Die App zeigt dir ausführlichere Ergebnisse als die Uhr selbst an.
Die App zeigt dir ausführlichere Ergebnisse als die Uhr selbst an.

Auch abseits der Workouts trackt die Venu zahlreiche Daten über dich. Einsehen kannst du sie beispielsweise über die entsprechenden Widgets, zu denen du mit einem Wisch nach oben oder unten gelangst. Es wird die Sauerstoffsättigung gemessen, der Kalorienverbrauch und für Frauen gibt es einen Menstruationstracker. Da mir dieser als Mann nur beschränkt von Nutzen ist, wollte ich das entsprechende Widget deaktivieren. Nach dem entsprechenden Menüpunkt googlen, wäre die schnellere Variante gewesen. Ich spar dir diesen Schritt. Du kannst bei jedem Widget lange auf den unteren Knopf drücken, um Einstellungen vorzunehmen. Sonst ist die Option unter Einstellungen/Widgets zu finden.

Stress, Kalorien oder Schritte. So ziemlich alles kann getrackt werden.
Stress, Kalorien oder Schritte. So ziemlich alles kann getrackt werden.

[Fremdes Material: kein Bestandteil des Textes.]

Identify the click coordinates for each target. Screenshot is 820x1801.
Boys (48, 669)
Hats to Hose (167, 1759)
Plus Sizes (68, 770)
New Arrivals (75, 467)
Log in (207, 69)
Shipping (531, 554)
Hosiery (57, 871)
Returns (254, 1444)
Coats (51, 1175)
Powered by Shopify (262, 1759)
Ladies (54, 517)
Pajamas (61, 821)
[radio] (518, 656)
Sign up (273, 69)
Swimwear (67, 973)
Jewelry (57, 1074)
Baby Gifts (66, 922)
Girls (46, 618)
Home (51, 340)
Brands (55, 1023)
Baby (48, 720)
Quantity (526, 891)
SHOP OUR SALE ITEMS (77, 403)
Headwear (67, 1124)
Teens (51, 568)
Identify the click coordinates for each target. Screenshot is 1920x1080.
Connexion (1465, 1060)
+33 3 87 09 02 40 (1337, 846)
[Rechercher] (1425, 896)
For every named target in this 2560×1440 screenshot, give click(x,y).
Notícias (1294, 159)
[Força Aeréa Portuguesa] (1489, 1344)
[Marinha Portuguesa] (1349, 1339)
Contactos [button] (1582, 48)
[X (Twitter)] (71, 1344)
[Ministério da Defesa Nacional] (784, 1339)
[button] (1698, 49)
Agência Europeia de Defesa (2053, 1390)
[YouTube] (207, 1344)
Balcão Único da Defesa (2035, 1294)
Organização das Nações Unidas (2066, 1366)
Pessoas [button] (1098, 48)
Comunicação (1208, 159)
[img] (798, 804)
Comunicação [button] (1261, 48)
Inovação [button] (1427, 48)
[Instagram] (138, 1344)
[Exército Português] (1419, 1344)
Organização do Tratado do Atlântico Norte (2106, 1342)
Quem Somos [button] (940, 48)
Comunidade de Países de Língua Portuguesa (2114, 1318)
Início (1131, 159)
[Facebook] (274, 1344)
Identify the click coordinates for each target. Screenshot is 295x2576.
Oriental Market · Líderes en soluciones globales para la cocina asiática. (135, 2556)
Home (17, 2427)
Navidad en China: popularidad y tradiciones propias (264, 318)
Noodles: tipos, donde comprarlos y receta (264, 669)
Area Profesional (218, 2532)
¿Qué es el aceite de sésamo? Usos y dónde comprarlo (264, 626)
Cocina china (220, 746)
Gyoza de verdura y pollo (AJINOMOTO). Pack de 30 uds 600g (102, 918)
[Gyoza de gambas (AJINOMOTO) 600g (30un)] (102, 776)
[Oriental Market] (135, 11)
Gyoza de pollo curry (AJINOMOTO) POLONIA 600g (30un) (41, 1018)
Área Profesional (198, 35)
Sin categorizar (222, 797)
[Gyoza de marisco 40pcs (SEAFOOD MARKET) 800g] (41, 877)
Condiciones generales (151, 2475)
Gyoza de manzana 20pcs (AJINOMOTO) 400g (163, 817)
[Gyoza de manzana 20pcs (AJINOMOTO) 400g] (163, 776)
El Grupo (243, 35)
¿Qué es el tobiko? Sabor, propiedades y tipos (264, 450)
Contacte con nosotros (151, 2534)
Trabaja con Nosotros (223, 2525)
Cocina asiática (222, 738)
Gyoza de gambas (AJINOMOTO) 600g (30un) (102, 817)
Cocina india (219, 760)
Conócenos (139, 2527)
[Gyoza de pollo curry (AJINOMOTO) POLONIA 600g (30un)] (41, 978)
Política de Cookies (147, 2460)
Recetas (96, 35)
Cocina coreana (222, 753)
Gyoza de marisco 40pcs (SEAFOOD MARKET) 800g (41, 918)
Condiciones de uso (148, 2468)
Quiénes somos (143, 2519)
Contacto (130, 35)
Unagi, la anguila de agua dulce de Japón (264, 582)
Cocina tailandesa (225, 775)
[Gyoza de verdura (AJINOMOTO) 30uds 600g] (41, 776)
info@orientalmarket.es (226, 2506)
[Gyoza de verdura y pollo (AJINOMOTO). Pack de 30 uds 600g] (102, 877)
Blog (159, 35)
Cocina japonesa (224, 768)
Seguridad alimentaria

Sogar dein Energie- und Stresslevel misst die Venu. Letzteren kannst du senken, in dem du Atemübungen machst. Die findest du unter Workouts. Es gibt verschiedene Variationen, die aus erstaunlich vielen Schritten bestehen, die du mal eben 25 Mal wiederholen sollst. Gut, gibt es auch Kurzversionen. Passend dazu kennt die Uhr auch deine Atemrate

Welche Widgets angezeigt werden sollen, bestimmst du.
Welche Widgets angezeigt werden sollen, bestimmst du.

Über die Garmin-App kannst du dein Konto mit Strava, myfitnesspal und aus irgendeinem Grund mit Office365 verknüpfen. Die Auswahl ist etwas mager. Ich hätte mir beispielsweise noch Google Fit gewünscht.

Benachrichtigungen, Always On und Akkulaufzeit

Die Garmin Venu ist nicht nur eine Multisportuhr, sondern auch eine Smartwatch. Nachdem sie mit deinem Android- oder iOS-Gerät gekoppelt ist, kannst du einstellen, welche Benachrichtigungen du erhalten möchtest. E-Mail, Termine oder Whatsapp kannst du anschliessend direkt vom Handgelenk lesen. Android-User können auch Kurzantworten schicken. Sprachbefehle oder Telefonfunktion gibt es hingegen nicht. Etwas störend finde ich zudem, dass ich nicht wie bei Wear OS einstellen kann, dass mein Smartphone nicht vibrieren soll, wenn die Uhr verbunden ist. So vibriert im Abstand von ein paar Sekunden erst das Smartphone und dann die Uhr. Das nervt. Besonders, weil die Venu einen sehr penetraten Vibrationsmotor besitzt.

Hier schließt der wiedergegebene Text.